Tuesday, March 25, 2014

Aerocomm AC4490LR-1000M

                The communications system our balloon utilizes are the Laird Technologies Aerocomm AC4490LR-1000M radios. The radios operate on 900MHz frequencies and have a max operating range of 40 miles with a clear line of sight. The radios also require a low amount of power to operate at their full potential. The radios are small and lightweight. These traits make them ideal for our high altitude weather balloon. Since the radios use amateur bands of radio frequencies to operate, two of our group members have obtained our amateur radio licenses so that we may legally use the radios for our project.

                The group is using a AC4490 developer's kit to make the configuration of the radios easier. The software that comes with the dev kit is designed for easy configuration of the radios and allows the users to set them up in any way you'd need. Our set up is fairly simple. A radio (the client) will be wired to the PCB in our payload and an antenna connected to the radio will poke its way through the payload wall which should provide an easy line of site to the ground station. The ground station will consist of our other radio (the server) connected to a laptop which will be receiving signals from the balloon. The picture below shows the server radio wired to a board which connects to our ground station laptop via USB cable.

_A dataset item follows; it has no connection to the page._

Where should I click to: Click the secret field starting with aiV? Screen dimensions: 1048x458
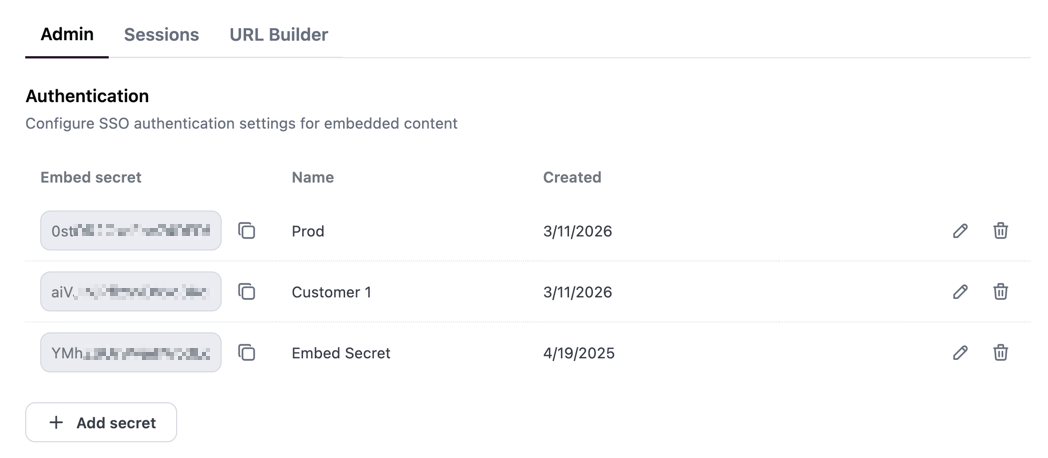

                The software which Laird has provided as a configuration utility can be rather clunky at times. The program is susceptible to random freezing and will often decide to stop reading the radios altogether without actually freezing up. A restart of the program or computer we were using the software on would fix these issues. The radios our team was using had never been written to before. The radios come factory set with a 56700 baud rate. The radios had to be read with this rate initially and then written to our baud rate of 9600. This little fact that isn't in the manual took a while to solve.

                Despite these hiccups the software allowed us to configure one radio as the client and one as the server as well as address them to each other. Through several trial and error attempts we were able to use the manual to correctly wire the radio to our arduino and send a test message of "Hello!" several hundred times. From here,  it was a matter of wiring the radio in with the rest of our sensors and main arduino to see if the radios sent all the data we needed them to.

                This caused a few unforeseen problems. The pin which activates the long range mode, pin 11, of the radio needs exactly 3.3V to function. The arduino wasn't providing pin 11 with enough potential when all the other sensors were connected. We got around this by powering this specific pin separately using an external power source and a voltage divider. The nice thing about the potentiometer being used as a voltage divider is that it is adjustable. So if things suddenly change on the day of launch and we need more or less voltage, we can simply change it. The code for our sensors took a little touching up to get the right information and timing to come across through the radio, but we have configured these radios so that the balloon payload will send the measurements to the ground station in real time.